E começamos a correr para o bosque, e eles, só por minha causa foram na velocidade humana. Eu pensei : “Eu preciso contar para eles logo que eu também posso arremessar coisas e correr de um lugar para o outro super rápido, porque isso está me irritando, ver esses vampiros imitando humanos toda a hora.”

-O que é que você disse Sol?- De perguntou parando de repente

-Eu não disse nada Dé – eu disse séria, os outros tinham corrido na nossa frente.

- Isso é incrível, você realmente sabe tudo sobre mim, tudo sem exceções. - ele disse chegando mais perto de mim, e mesmo só com a luz da lua eu vi que as presas dele estavam a mostra.

-Sei, mas você me deixou descobrir.

- A única coisa difícil nisso tudo é que agora você faz parte de um segredo muito grande. – ele disse abaixando a cabeça, eu sentia a respiração dele na minha orelha. – algo que ninguém tinha descoberto até agora, eu confio plenamente em você tenho a certeza de que você entende.

Eu me arrepiei, sabia exatamente o que acontecia a um humano que denunciava a existência dos vampiros, sabia que o Dé não faria isso comigo, mas se os vampiros da família principal descobrissem iriam se alimentar desse humano, até a sua ultima gota de sangue. Ele levantou o rosto e olhou para a lua.
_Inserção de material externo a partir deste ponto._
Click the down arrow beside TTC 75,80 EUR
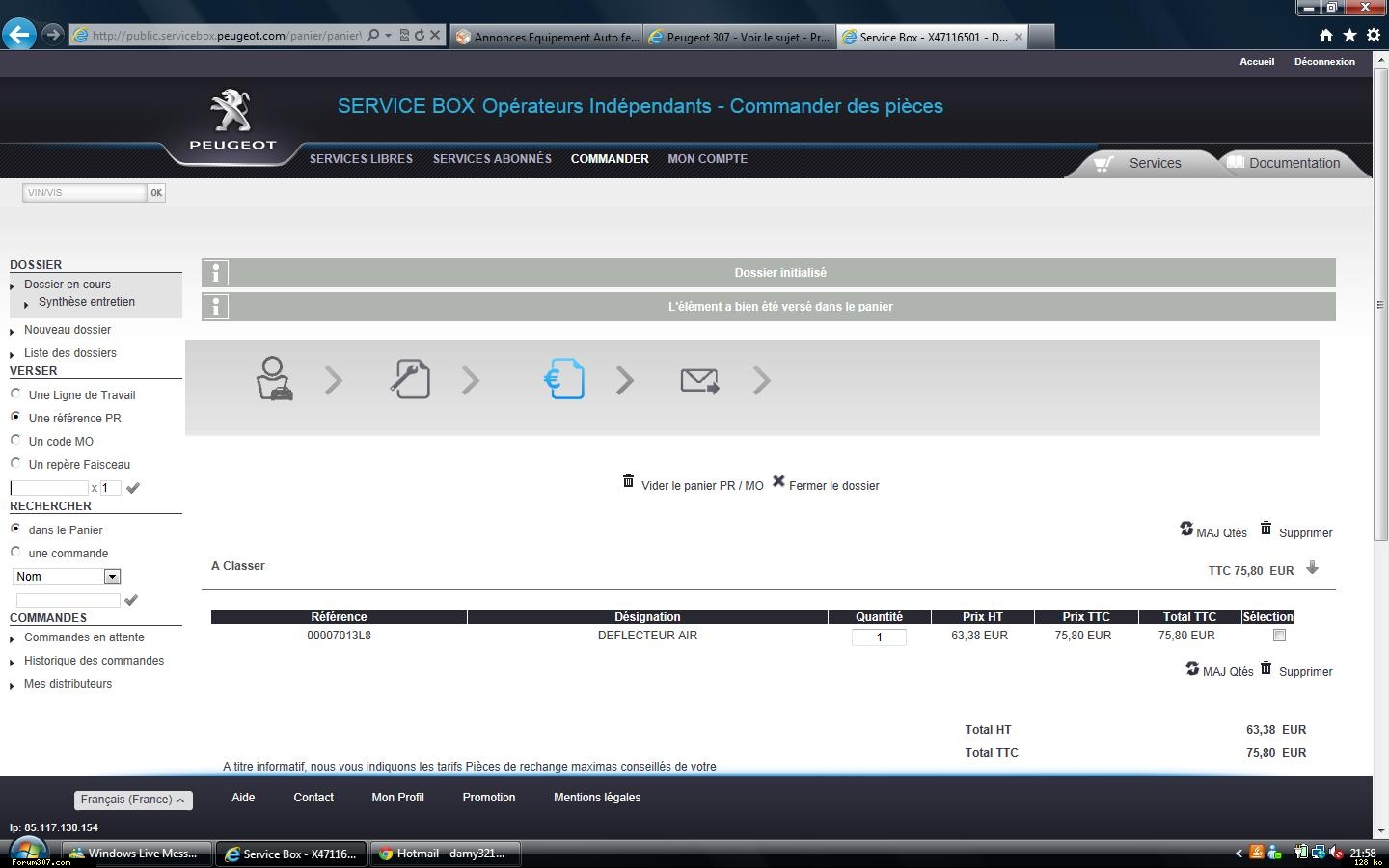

- Mas parece que eu não sei nada sobre você, nada mesmo. Só sei que seu nome é Solstice e que você teoricamente é humana, e que se mudou para cá esse ano.
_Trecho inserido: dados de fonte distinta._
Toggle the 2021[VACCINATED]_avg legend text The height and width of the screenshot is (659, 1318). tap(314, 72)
- Mas tudo isso é verdade, você conhece a minha mãe já foi até a minha casa. - eu disse e pus uma mão em seu peito – o que mais você precisa saber?
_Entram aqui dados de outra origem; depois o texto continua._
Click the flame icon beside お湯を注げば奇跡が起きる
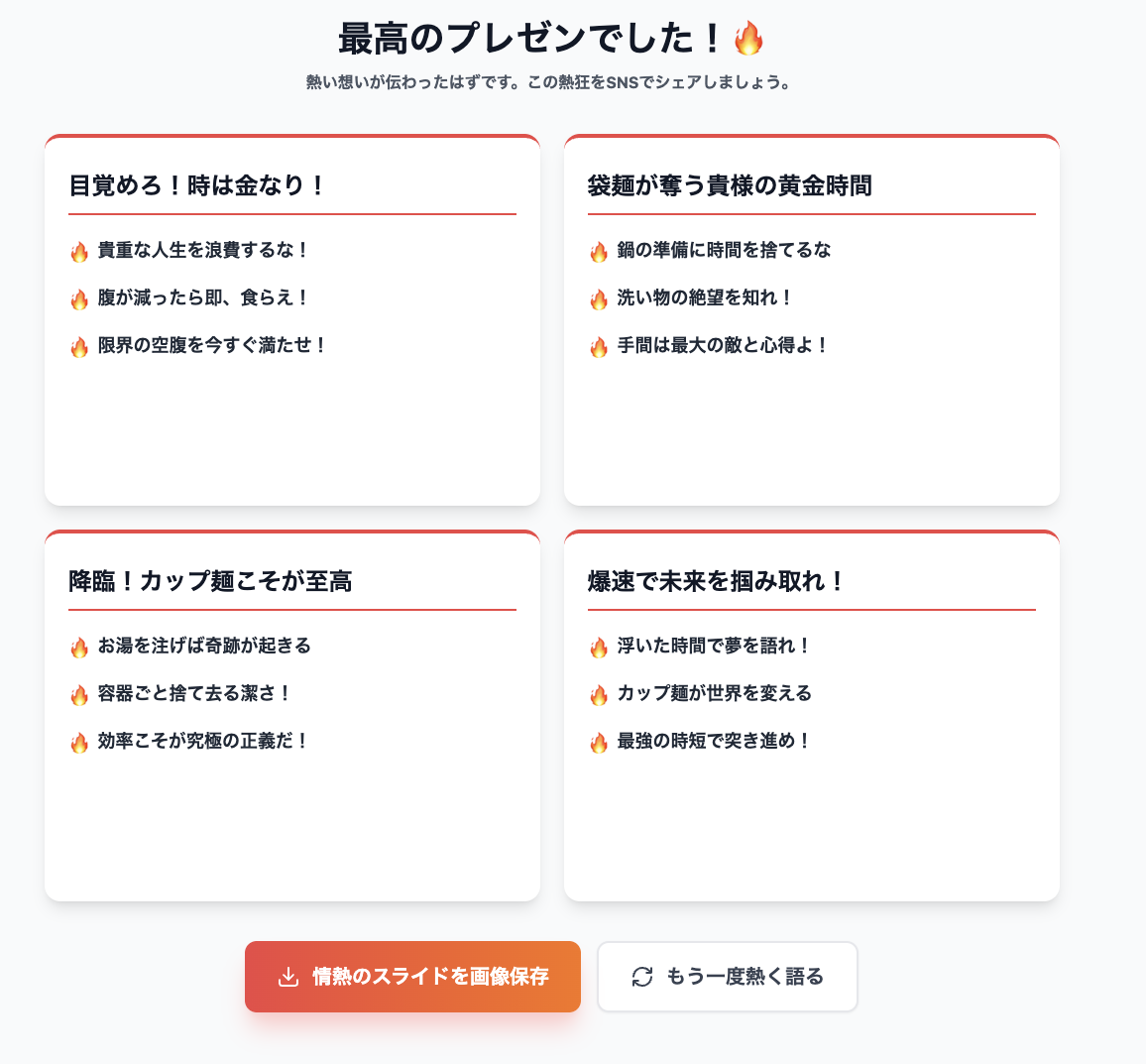 79,648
- Você é mesmo humana Sol? – ele perguntou segurando minha mão em cima do seu peito. – porque se você não for. É melhor você me dizer agora.

- Eu sou humana Demetrius! – eu estava chorando, e odiava quando isso acontecia. - eu juro para você que sou humana.

- Por inteiro Sol?- ele disse encostando a sua testa na minha – você é humana por inteiro?

- Não exatamente, mas o que isso importa? – eu disse chorando mais ainda – eu não sou humana por inteiro, mas você é um vampiro por inteiro. - eu levantei meus olhos para os dele.

- Eu já imaginava que você sabia da verdade, mas eu ainda não sei, você é meio humana meio o que Sol?

- Vampira – eu disse em um sussurro, mas eu sabia que ele tinha ouvido, ele distanciou o seu rosto do meu e levantou meu rosto  para olhar ele nós olhos- eu sou meio vampira.

Ele ficou em silencio me olhando, ele estava sorrindo enquanto me olhava. Eu esperei ele falar alguma coisa, mas como não disse nada eu disse.

- Eu estou feliz por ter te contado isso, claro que eu também gostaria de ter te ouvido falar que era um vampiro, mas isso não aconteceu. E agora eu só quero que você acredite em mim.

-Eu acredito em você Sol, e sempre acreditarei. - ele disse me puxando para os seus braços. – e eu não quero que você chore nunca mais. Não quero que você se envergonhe de ser o que você é.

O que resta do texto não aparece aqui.